As with Starfish, I was completely blown away by Summer Bird Blue! Before I dive into the review, here’s a quick look at the summary:
“Rumi Seto spends a lot of time worrying she doesn’t have the answers to everything. What to eat, where to go, whom to love. But there is one thing she is absolutely sure of—she wants to spend the rest of her life writing music with her younger sister, Lea.
Then Lea dies in a car accident, and her mother sends her away to live with her aunt in Hawaii while she deals with her own grief. Now thousands of miles from home, Rumi struggles to navigate the loss of her sister, being abandoned by her mother, and the absence of music in her life. With the help of the “boys next door”—a teenage surfer named Kai, who smiles too much and doesn’t take anything seriously, and an eighty-year-old named George Watanabe, who succumbed to his own grief years ago—Rumi attempts to find her way back to her music, to write the song she and Lea never had the chance to finish.
Aching, powerful, and unflinchingly honest, Summer Bird Blue explores big truths about insurmountable grief, unconditional love, and how to forgive even when it feels impossible.”
I was given an arc of Summer Bird Blue in exchange for an honest review via NetGalley.
Summer Bird Blue was everything I wanted and more. Having thoroughly enjoyed Starfish, I had high expectations coming into Summer Bird Blue and I definitely think my expectations were met and surpassed.

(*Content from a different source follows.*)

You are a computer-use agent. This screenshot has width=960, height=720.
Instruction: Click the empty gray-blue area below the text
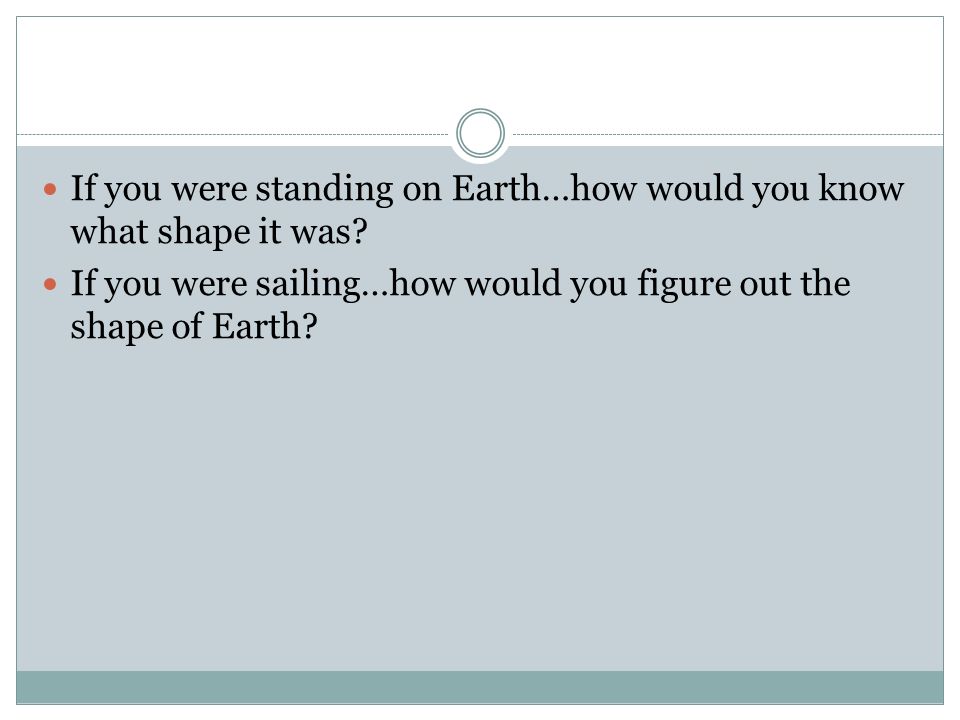pos(480,508)
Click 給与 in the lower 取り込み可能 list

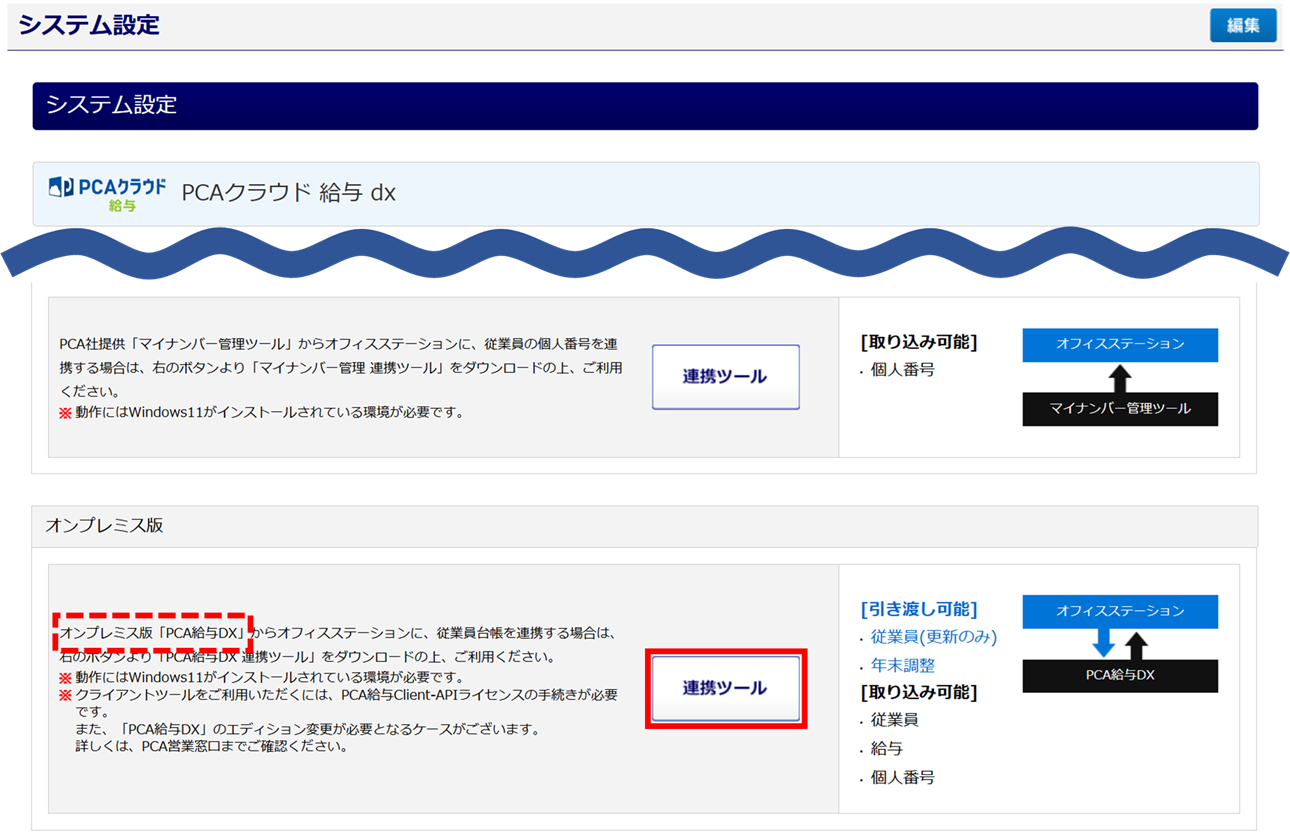[x=886, y=748]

Summer Bird Blue was one of the most wonderfully written character driven stories that I’ve read in a while. Rumi’s character arc was well defined and had me hooked throughout the course of the story. Rumi struggles with the aftermath of death, and the grief and guilt of losing a loved one. These topics could potentially be triggering to some readers. I think Summer Bird Blue handled these heavy topics which such realness. The topics were allowed to be heavy, and Rumi was able to sit in those feelings before eventually working to find her way through those topics and the emotions connected to them.

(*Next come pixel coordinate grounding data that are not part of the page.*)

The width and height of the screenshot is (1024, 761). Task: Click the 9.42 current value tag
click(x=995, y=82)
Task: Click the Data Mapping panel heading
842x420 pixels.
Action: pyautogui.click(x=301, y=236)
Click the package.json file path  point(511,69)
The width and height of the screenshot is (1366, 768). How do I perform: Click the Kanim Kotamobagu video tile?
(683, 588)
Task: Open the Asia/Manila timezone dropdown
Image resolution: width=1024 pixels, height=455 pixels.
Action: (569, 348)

Another thing that’s awesome about Summer Bird Blue is that Rumi’s sexual orientation is questioning throughout the novel, and it seems that she becomes comfortable identifying with the definition of asexuality though not necessarily the label itself. So if you’re looking for questioning rep, definitely check out Summer Bird Blue.

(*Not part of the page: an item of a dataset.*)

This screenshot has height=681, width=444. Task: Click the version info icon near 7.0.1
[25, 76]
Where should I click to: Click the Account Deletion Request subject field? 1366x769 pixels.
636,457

The family of dynamics of Summer Bird Blue were amazing. They rooted the story, and were well crafted and complicated. If you’re a fan of messy family dynamics, Summer Bird Blue is for you. The setting of Hawaii was so immersive that I felt like I was on the island with Rumi. Some of this is due to the fact that the Hawaiian natives speak in the dialect, which is written out in the dialogue. I really really appreciated this stylistic choice. The side characters, including Kai, Aunty Ani, and Mr. Watanabe, are all as fleshed out as Rumi’s character, and each added something unique to the story.
In addition, if you’re a fan of musician protagonists in YA then Summer Bird Blue is also definitely for you. Music is a big theme in the novel as it connected Rumi to her sister, Lena.
All in all, I thoroughly enjoyed Summer Bird Blue. I can’t wait for it to be released into the world next Tuesday!
Happy reading, happy writing, and happy blogging!